Joe White's Blog Life, .NET, and cats

Diff, part 9: Try 'em all? (1 of 2) #.NET #Delphi #diff

So in the last couple of diff articles, I've made a wild stab at a Longest Common Subsequence (LCS) algorithm. Unfortunately, it didn't work all the time, which makes it pretty silly as an algorithm.

The problem with that algorithm was the linear approach it took. It looked at one match at a time, and after each match, it expected to know the one-and-only longest-yet common subsequence, and be able to ignore everything else.

And it doesn't work that way. Let's go back to the example at the end of the last article:

A is (1 2 3 4 5 6 7)
B is (6 7 3 4 5 1 2)
Matches are [0,5], [1,6], [2,2], [3,3], [4,4], [5,0], and [6,1].

With the above inputs, we want our algorithm to come up with an LCS of [2,2] [3,3] [4,4]. So after it got to the [2,2], we wanted it somehow to know that it should keep that [2,2] instead of the [0,5] [1,6] it had come up with so far. But what if it had this input instead?

A is (1 2 3)
B is (4 5 3 6 7 1 2)
Matches are [0,5], [1,6], and [2,2].

The first three matches are the same, but this time, after it processes the [2,2], we expect it to somehow know that it should throw the [2,2] away and keep the [0,5] [1,6], because the latter is our LCS. So with the same inputs, we expect different results. The algorithm, as described so far, doesn't have enough information to make the right decision.

What it comes down to is, when the algorithm has [0,5] [1,6] in its register, and it sees the [2,2], there is no reasonable way to decide which one is better. We need an algorithm that will try them both, and see which one yields the longest common subsequence.

Well, does that mean we're back to generating all possible match strings? Here I'll take a page from Raymond Chen's book, and ask, "What would the world be like if we did try all the possible match strings?"

If we try all the possible combinations (permutations? someday I'm going to have to figure out the difference) of 3 matches — let's call them match a, match b, and match c — we'll end up with 15 match strings:

  • 3 match strings of length 1: a, b, c.
  • 6 match strings of length 2: ab, ac, ba, bc, ca, cb.
  • 6 match strings of length 3: abc, acb, bac, bca, cab, cba.
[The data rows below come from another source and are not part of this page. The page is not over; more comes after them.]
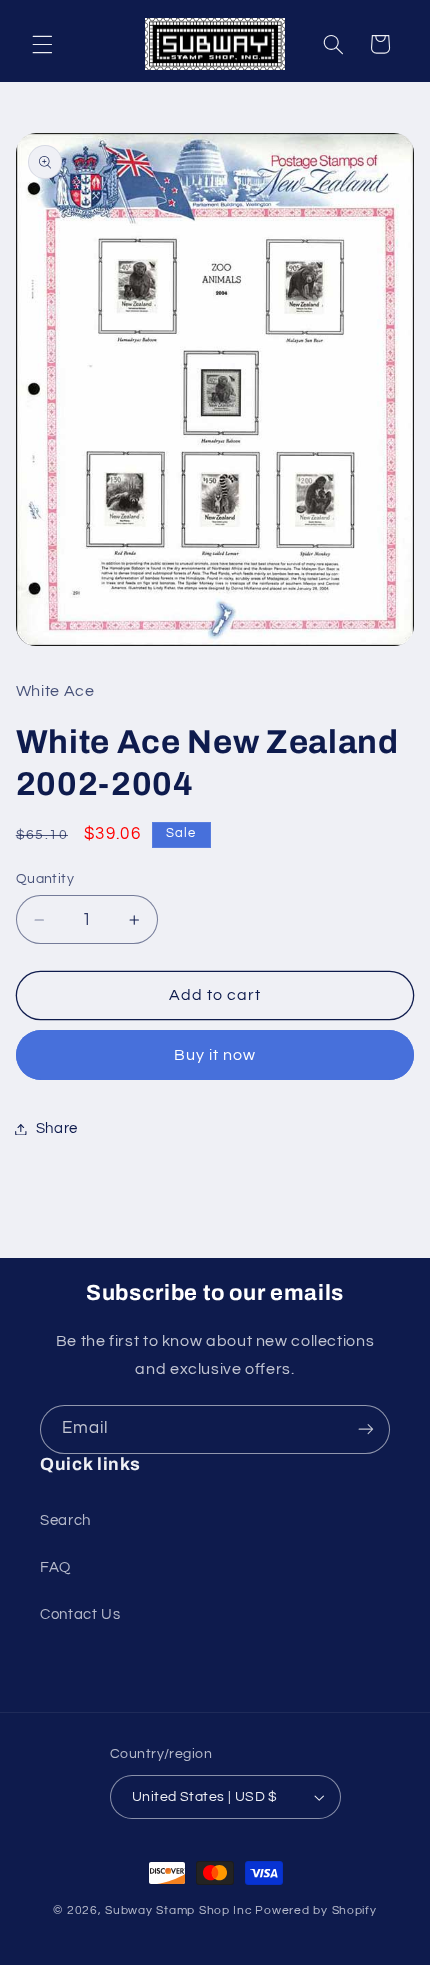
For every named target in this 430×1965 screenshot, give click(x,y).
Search (65, 1520)
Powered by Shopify (315, 1910)
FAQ (55, 1567)
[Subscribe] (366, 1429)
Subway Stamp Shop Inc (178, 1910)
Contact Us (80, 1614)
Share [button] (57, 1128)
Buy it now (215, 1055)
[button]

I won't spend a lot of time on the math, but this is 3 + 3*2 + 3*2*1 total match strings. With 4 matches, we would have 4 + 4*3 + 4*3*2 + 4*3*2*1 total match strings. With N matches, we would have N + (N)(N-1) + (N)(N-1)(N-2) + ... + (N)(N-1)(N-2)...(2)(1). Here are the actual numbers:

  • 3 matches: 15 match strings
  • 4 matches: 64 match strings
  • 5 matches: 325 match strings
  • 6 matches: 1,956 match strings
  • 10 matches: 9,864,100 match strings
  • 20 matches: way too damn many match strings

We're looking at a super-exponential progression. That's right: worse than 2n. So if we had to start by building all the possible match strings, then a diff of two 1000-line files would take longer — much longer — than cracking a 1000-bit symmetric encryption key by brute force. (As far as I know, 128-bit keys are still considered uncrackable, and each additional bit doubles the cracking time.) And when it finished, sometime after the heat death of the universe, you really wouldn't still care about the diff results anyway.

I'd say there's a strong possibility that there's a more efficient way to do it.